Becoming a foster parent is an incredible, rewarding journey. It is an amazing way to help your local community, grow as a family, and even change lives. As a foster parent, you have your foster child’s best interests at heart and want to do everything you can to keep them safe. One important aspect of that is house safety and creating a safe, comfortable environment for your new family member.
Whether you’re learning how to prepare for your first foster child, or you’ve had experience as a foster parent before, it might be a daunting task to get your home ready for a new addition. Keeping some basic safety principles in mind can make sure that your foster child’s adjustment is smooth. We’ve created this home safety checklist for foster parents to help you get started:
Become CPR and First Aid Certified
In California, it is a requirement for prospective foster parents to be CPR and first aid certified. CPR and first aid classes will help you feel more equipped to handle potential emergencies if your foster child is injured. By acting quickly in a dangerous situation, you could very well save a child’s life!
SureFire CPR’s CPR & First Aid Training For Foster Parents course covers essential topics such as child and infant CPR, conscious and unconscious choking for victims of all ages, AED use, and basic first aid. During the course, you’ll receive in-depth training from medical experts and have the opportunity to ask questions. Successful completion of the class will result in a 2-year certification. Contact us to register today!
Consider Fire Safety
As you learn how to prepare to be a foster parent, fire safety is another important consideration. As always, ensure that smoke detector batteries are in good condition, follow state home inspection regulations, and remember fire safety best practices. Every family also needs to have a strong plan of action should a fire start, including a meeting place that’s a safe distance from your home. Share your family’s fire safety plan with your foster child so that everyone is on the same page in the event of an emergency.
The same considerations apply for natural disasters like earthquakes or wildfires. Check out our previous blog post on how to teach your child earthquake safety.
Another important safety checklist item to set rules for your foster child. Are certain rooms or areas of the house off-limits? How far out into the neighborhood can they play? Is food in your pantry self-serve or should they ask for help first?

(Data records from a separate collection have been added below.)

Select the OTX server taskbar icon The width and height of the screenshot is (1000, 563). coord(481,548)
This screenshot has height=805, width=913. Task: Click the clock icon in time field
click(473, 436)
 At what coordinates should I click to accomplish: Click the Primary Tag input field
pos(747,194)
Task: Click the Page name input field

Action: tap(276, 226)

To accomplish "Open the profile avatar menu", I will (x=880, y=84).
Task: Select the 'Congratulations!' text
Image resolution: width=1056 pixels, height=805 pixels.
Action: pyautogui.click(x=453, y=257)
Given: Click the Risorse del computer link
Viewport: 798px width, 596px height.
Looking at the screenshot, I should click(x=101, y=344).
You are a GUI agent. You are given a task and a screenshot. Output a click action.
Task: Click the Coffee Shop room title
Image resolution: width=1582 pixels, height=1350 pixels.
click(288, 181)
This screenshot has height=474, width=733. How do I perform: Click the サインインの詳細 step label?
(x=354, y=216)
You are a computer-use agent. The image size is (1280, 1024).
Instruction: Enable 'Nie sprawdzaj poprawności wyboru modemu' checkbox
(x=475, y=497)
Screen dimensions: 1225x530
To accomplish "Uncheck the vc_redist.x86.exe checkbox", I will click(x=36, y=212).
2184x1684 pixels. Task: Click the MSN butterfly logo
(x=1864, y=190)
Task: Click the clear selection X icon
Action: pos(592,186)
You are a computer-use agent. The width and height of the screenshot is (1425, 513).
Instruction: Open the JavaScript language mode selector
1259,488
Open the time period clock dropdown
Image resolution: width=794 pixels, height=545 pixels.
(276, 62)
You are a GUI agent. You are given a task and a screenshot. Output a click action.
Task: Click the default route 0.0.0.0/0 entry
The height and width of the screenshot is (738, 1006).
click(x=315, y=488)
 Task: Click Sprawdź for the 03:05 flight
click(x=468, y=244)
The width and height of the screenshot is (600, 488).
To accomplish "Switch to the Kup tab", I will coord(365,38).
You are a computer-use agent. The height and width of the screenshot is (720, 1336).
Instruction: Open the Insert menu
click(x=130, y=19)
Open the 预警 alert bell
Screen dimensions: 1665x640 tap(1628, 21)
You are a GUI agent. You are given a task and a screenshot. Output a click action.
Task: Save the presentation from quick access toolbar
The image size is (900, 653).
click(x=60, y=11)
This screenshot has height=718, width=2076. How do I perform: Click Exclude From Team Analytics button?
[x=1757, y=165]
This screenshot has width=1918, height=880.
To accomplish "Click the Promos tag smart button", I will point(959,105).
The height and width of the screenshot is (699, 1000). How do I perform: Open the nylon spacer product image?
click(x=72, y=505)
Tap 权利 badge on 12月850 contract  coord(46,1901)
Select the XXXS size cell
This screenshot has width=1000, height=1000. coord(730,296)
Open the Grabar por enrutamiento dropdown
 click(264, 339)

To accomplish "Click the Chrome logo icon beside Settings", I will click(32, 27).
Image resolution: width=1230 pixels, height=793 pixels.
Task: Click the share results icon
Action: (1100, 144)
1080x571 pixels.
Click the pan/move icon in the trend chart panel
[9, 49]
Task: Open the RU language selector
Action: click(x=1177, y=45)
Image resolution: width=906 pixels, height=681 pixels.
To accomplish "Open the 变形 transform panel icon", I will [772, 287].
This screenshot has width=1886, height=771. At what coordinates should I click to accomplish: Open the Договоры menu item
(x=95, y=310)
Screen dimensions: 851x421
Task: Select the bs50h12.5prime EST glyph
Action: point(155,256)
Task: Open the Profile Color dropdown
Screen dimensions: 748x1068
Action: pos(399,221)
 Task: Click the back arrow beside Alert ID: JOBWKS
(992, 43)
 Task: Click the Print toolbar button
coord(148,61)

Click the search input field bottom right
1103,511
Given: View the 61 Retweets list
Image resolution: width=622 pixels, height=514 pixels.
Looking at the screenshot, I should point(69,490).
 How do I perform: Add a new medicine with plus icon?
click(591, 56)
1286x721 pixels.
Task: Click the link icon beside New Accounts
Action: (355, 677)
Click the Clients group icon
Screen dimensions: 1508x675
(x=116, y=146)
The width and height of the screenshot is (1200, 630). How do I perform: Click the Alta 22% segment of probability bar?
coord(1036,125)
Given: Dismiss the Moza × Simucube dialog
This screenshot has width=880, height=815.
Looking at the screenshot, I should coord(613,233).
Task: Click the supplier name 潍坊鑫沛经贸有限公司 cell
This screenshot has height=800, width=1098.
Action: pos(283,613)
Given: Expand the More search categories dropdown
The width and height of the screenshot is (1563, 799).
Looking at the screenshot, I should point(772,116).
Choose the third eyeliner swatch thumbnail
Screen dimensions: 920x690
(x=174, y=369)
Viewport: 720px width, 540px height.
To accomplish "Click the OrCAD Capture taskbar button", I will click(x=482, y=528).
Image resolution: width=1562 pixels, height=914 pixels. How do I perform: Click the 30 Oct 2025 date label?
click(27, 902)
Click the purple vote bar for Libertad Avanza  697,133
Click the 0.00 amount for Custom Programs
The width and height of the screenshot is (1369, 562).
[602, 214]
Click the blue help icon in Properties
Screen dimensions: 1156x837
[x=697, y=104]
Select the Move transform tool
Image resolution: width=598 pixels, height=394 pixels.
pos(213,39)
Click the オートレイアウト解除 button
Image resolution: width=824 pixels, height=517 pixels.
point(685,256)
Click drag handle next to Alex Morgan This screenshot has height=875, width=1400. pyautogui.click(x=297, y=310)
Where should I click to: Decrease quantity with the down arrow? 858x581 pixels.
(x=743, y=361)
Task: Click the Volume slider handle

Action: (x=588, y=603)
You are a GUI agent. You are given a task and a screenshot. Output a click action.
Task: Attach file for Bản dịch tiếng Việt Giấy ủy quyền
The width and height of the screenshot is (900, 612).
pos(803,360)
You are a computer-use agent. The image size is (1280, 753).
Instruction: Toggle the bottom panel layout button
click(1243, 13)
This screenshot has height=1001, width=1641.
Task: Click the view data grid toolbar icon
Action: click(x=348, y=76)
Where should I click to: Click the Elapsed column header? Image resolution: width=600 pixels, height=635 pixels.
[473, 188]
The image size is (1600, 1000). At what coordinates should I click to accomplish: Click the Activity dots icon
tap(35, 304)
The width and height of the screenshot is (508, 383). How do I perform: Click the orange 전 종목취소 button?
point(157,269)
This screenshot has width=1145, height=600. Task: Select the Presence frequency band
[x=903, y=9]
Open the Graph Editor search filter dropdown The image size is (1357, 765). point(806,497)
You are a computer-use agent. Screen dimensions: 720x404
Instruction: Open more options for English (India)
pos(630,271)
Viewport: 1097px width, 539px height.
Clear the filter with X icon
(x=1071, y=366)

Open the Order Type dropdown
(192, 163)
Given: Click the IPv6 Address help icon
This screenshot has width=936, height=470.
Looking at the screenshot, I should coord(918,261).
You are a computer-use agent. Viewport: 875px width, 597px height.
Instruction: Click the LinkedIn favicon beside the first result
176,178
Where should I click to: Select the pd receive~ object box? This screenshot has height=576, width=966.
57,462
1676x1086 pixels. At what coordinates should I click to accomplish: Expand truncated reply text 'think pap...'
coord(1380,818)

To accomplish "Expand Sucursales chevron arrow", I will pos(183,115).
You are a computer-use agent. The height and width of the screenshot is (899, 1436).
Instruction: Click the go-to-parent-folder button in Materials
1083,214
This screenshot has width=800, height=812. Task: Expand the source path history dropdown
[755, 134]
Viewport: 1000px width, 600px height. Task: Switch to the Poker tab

Work with your family and your foster child to establish any necessary boundaries and rules that will help keep everyone safe. Your foster child might not have been exposed to certain rules that we might consider obvious, so be patient and clear about your expectations.
Properly Store Fragile Objects
As with any child, sometimes accidents happen. It is important to keep sentimental, irreplaceable, or fragile items out of reach to prevent damage and––more importantly––to keep your foster child safe. Things like glass heirlooms or important documents should be stored in a safe, responsible manner. Depending on your foster child’s age, consider what they can access and what poses a hazard. You’ll want to run a full sweep of your home and make sure that these items are put away.
Keep Dangerous Items Out of Reach
Similarly, you’ll need to ensure that any potentially dangerous item is properly stored. Items like chemical cleaners, sharp knives, or medications might seem like innocuous essentials in your home, but they can pose a safety threat if they aren’t secured in an inaccessible location. For younger foster children, you’ll also want to keep choking hazards like window blind cords or small objects in mind as well.
Secure Unsafe Areas of the Home
While you check your home for hazardous or fragile objects, you will also want to investigate for areas that could cause safety concerns. Do you have a fireplace? Is your washer and dryer in a closed-off area? When taking in a younger foster child, you should also make sure risk areas like stairwells are closed off if necessary.
These principles apply to yards, garages, and other outside areas of your home as well. Confirm that they’re free of dangerous items, such as lawn care equipment and power tools. If you have a pool or hot tub, make sure that it’s closed and secured when not in use.
Consider making a copy of your house keys for older foster children who might be coming and going on their own. This will help them feel a sense of independence and trust, but it is also a way to keep them protected. If your foster child arrives back from school early or returns home late at night, it is important that they can safely enter your house. If your foster child is too young to have their own set of keys, put another plan in place like having a trusted neighbor to call.
Prepare Your Home For Foster Children with SureFire CPR
Are you ready to start learning how to prepare your home for foster care? SureFire CPR’s CPR and First Aid Training For Foster Parents course can help. Contact our team at (888) 277-3143 or through our online contact form to enroll today!
Congratulations on your decision to become a foster parent. It is because of people like you that children in the foster care system can experience a safe, loving home. We hope that our safety checklist and tips for first time foster parents have helped you feel prepared as you begin your foster journey.